Excerpt from a dataset:

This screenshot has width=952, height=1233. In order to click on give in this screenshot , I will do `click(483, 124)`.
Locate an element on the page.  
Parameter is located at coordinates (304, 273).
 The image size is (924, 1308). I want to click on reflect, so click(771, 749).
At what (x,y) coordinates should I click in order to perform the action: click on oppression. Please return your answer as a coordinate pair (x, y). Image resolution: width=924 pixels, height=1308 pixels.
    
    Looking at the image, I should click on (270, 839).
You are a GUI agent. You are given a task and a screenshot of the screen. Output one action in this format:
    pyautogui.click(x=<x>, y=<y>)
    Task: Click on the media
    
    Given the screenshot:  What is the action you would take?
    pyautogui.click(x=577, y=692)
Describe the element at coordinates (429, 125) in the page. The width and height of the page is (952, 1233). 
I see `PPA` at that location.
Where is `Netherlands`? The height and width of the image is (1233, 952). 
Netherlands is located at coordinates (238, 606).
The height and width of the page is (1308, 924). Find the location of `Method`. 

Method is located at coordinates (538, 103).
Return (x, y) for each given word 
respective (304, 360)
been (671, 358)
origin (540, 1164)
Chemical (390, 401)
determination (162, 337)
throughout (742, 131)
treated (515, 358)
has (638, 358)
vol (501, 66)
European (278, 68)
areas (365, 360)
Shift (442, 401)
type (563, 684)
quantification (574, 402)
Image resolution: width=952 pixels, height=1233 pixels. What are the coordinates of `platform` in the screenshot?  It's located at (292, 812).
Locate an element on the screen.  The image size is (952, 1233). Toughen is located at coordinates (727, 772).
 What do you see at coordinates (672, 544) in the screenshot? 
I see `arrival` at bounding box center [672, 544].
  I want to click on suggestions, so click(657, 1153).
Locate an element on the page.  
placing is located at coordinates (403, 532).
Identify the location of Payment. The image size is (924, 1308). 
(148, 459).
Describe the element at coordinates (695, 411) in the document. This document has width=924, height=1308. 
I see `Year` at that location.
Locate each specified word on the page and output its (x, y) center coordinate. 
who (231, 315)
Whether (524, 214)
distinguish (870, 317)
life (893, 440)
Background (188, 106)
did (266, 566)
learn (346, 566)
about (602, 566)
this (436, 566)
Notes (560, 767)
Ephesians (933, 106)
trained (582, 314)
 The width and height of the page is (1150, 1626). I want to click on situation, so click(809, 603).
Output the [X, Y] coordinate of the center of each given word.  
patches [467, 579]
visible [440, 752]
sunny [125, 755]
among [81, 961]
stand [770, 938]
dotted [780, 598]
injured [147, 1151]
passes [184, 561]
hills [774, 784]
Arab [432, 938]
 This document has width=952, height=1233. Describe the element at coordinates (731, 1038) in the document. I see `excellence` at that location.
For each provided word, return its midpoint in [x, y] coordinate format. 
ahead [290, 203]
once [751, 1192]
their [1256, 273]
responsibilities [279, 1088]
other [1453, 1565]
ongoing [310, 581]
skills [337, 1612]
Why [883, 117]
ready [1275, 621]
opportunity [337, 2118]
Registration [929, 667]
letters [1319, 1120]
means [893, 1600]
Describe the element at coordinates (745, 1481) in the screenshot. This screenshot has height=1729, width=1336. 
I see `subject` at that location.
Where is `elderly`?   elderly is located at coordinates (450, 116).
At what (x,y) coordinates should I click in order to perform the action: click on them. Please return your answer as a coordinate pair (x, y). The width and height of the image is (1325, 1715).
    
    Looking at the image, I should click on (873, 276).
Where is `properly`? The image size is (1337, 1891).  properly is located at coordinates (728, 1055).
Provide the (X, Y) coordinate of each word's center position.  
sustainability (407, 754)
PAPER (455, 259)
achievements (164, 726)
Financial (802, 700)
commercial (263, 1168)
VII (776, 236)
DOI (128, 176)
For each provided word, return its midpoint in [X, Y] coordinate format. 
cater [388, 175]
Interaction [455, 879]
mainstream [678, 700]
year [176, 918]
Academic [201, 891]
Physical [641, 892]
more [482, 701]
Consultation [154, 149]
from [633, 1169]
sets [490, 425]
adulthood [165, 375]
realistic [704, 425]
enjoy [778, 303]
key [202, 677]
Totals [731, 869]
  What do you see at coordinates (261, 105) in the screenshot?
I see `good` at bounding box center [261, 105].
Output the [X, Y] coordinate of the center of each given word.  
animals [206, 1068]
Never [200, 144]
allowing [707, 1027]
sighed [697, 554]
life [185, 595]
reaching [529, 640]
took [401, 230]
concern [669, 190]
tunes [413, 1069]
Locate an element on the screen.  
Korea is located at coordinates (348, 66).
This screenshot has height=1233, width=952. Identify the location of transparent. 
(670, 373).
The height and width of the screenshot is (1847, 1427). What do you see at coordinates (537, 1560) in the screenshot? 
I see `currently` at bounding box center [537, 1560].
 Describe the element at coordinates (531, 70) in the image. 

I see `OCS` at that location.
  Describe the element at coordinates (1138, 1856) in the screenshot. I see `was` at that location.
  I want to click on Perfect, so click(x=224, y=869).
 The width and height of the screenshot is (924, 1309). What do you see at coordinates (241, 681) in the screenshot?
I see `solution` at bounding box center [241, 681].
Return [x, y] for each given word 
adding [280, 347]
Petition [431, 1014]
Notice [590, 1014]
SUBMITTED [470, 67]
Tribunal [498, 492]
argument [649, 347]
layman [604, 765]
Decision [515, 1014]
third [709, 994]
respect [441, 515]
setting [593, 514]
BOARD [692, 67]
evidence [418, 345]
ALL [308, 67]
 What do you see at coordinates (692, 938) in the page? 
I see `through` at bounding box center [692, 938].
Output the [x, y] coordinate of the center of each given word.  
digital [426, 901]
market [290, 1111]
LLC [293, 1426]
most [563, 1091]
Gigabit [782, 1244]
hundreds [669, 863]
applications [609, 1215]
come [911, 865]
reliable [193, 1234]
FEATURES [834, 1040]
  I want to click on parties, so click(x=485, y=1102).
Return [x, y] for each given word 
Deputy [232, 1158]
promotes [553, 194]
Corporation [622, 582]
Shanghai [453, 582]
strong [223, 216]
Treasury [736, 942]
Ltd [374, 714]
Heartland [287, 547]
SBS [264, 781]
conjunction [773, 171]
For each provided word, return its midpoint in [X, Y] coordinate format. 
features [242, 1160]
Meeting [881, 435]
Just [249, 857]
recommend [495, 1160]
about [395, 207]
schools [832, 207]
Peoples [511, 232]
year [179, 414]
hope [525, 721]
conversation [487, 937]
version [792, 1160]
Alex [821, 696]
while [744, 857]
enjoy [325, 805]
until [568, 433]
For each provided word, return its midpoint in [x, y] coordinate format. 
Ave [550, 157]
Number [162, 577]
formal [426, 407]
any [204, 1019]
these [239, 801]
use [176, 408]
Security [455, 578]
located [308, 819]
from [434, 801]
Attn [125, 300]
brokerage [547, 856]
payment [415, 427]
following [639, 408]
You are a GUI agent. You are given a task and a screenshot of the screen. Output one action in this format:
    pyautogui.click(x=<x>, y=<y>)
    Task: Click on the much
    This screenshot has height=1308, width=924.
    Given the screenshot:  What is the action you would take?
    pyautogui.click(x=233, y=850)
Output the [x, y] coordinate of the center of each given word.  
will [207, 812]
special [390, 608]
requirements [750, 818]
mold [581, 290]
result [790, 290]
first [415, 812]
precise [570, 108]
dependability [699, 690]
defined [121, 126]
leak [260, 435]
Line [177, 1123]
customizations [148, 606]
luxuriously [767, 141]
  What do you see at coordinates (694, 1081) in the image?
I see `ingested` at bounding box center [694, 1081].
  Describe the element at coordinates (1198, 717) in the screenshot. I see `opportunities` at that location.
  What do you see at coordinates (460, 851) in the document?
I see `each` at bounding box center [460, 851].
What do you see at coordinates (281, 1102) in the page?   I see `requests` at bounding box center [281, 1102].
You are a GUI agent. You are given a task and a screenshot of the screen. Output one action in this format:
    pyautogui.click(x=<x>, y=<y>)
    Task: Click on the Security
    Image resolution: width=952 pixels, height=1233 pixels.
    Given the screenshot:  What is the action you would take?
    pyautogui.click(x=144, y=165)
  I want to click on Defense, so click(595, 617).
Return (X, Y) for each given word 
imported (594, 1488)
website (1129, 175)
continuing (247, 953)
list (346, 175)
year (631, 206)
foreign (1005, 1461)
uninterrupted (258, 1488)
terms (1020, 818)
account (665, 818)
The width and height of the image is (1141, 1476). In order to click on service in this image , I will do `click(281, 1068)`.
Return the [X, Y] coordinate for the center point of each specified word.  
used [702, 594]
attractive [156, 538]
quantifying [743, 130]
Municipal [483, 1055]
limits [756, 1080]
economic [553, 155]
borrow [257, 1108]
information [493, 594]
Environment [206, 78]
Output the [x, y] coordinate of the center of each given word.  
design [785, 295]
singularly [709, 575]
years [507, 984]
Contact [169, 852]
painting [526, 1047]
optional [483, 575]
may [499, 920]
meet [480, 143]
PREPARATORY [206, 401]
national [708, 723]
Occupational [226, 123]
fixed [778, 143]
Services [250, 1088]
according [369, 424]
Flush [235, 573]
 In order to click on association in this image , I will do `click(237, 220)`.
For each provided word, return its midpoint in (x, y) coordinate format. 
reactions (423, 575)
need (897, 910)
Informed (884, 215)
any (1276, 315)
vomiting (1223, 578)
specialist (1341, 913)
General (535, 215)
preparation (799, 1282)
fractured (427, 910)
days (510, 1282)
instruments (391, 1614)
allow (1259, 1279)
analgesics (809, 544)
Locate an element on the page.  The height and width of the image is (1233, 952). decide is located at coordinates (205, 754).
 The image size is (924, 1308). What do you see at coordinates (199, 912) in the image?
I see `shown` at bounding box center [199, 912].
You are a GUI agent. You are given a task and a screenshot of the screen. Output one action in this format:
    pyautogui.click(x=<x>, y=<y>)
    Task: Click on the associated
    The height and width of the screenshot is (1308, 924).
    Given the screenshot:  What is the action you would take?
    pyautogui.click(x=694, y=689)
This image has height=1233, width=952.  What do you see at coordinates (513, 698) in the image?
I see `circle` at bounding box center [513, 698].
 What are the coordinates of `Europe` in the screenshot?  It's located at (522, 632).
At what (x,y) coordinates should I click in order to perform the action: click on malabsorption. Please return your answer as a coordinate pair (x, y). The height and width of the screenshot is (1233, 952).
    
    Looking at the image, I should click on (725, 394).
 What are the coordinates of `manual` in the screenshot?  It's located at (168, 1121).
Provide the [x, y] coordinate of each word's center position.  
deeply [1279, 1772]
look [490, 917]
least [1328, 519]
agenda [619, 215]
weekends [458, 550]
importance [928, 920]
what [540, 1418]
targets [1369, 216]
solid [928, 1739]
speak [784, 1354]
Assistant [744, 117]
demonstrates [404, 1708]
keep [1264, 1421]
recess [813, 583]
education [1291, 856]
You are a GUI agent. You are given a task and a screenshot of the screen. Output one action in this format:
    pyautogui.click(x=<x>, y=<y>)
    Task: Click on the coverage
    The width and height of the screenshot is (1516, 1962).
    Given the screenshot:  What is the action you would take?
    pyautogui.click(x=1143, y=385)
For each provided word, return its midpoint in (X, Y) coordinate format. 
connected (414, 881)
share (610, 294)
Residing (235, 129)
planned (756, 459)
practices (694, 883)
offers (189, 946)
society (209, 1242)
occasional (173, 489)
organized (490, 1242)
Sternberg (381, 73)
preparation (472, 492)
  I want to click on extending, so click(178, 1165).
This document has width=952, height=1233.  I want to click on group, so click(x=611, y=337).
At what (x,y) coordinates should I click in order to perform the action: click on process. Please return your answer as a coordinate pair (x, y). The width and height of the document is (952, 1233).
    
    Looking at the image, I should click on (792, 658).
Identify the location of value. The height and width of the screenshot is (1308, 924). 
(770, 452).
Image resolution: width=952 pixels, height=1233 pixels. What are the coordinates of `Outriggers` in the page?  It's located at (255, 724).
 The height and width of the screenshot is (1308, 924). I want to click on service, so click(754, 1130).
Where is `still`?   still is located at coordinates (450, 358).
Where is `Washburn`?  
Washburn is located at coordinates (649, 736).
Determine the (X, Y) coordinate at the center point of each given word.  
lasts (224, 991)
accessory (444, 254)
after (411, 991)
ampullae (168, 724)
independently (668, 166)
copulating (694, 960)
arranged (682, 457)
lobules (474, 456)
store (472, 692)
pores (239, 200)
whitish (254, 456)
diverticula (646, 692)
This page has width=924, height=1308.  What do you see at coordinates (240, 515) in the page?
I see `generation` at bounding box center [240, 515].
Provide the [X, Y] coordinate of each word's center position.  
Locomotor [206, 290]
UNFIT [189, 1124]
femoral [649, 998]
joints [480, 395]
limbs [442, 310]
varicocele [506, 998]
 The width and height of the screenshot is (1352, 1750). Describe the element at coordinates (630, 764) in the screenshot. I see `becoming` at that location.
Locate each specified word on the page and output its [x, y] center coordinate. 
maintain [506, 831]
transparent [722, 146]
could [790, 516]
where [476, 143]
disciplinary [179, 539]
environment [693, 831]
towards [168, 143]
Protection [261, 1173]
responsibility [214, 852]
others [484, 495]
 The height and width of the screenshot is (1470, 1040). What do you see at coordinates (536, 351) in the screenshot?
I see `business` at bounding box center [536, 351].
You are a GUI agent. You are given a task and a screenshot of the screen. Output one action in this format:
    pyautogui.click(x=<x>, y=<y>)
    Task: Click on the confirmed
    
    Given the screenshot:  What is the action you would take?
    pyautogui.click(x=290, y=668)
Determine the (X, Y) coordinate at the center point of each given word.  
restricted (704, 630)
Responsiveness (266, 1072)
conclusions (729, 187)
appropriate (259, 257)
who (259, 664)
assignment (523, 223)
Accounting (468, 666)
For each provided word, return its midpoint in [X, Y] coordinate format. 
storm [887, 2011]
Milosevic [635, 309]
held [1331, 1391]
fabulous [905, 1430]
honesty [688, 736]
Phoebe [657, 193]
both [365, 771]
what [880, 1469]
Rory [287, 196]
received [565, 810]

**TASK DESCRIPTION:** Copy verbatim the portion of the data that opens with the line containing "responsibilities [279, 1088]" and closes with the line containing "center [537, 1560].", including both of those lines.

**EXERCISE RESULT:**
responsibilities [279, 1088]
other [1453, 1565]
ongoing [310, 581]
skills [337, 1612]
Why [883, 117]
ready [1275, 621]
opportunity [337, 2118]
Registration [929, 667]
letters [1319, 1120]
means [893, 1600]
Describe the element at coordinates (745, 1481) in the screenshot. This screenshot has height=1729, width=1336. 
I see `subject` at that location.
Where is `elderly`?   elderly is located at coordinates (450, 116).
At what (x,y) coordinates should I click in order to perform the action: click on them. Please return your answer as a coordinate pair (x, y). The width and height of the image is (1325, 1715).
    
    Looking at the image, I should click on (873, 276).
Where is `properly`? The image size is (1337, 1891).  properly is located at coordinates (728, 1055).
Provide the (X, Y) coordinate of each word's center position.  
sustainability (407, 754)
PAPER (455, 259)
achievements (164, 726)
Financial (802, 700)
commercial (263, 1168)
VII (776, 236)
DOI (128, 176)
For each provided word, return its midpoint in [X, Y] coordinate format. 
cater [388, 175]
Interaction [455, 879]
mainstream [678, 700]
year [176, 918]
Academic [201, 891]
Physical [641, 892]
more [482, 701]
Consultation [154, 149]
from [633, 1169]
sets [490, 425]
adulthood [165, 375]
realistic [704, 425]
enjoy [778, 303]
key [202, 677]
Totals [731, 869]
  What do you see at coordinates (261, 105) in the screenshot?
I see `good` at bounding box center [261, 105].
Output the [X, Y] coordinate of the center of each given word.  
animals [206, 1068]
Never [200, 144]
allowing [707, 1027]
sighed [697, 554]
life [185, 595]
reaching [529, 640]
took [401, 230]
concern [669, 190]
tunes [413, 1069]
Locate an element on the screen.  
Korea is located at coordinates (348, 66).
This screenshot has height=1233, width=952. Identify the location of transparent. 
(670, 373).
The height and width of the screenshot is (1847, 1427). What do you see at coordinates (537, 1560) in the screenshot? 
I see `currently` at bounding box center [537, 1560].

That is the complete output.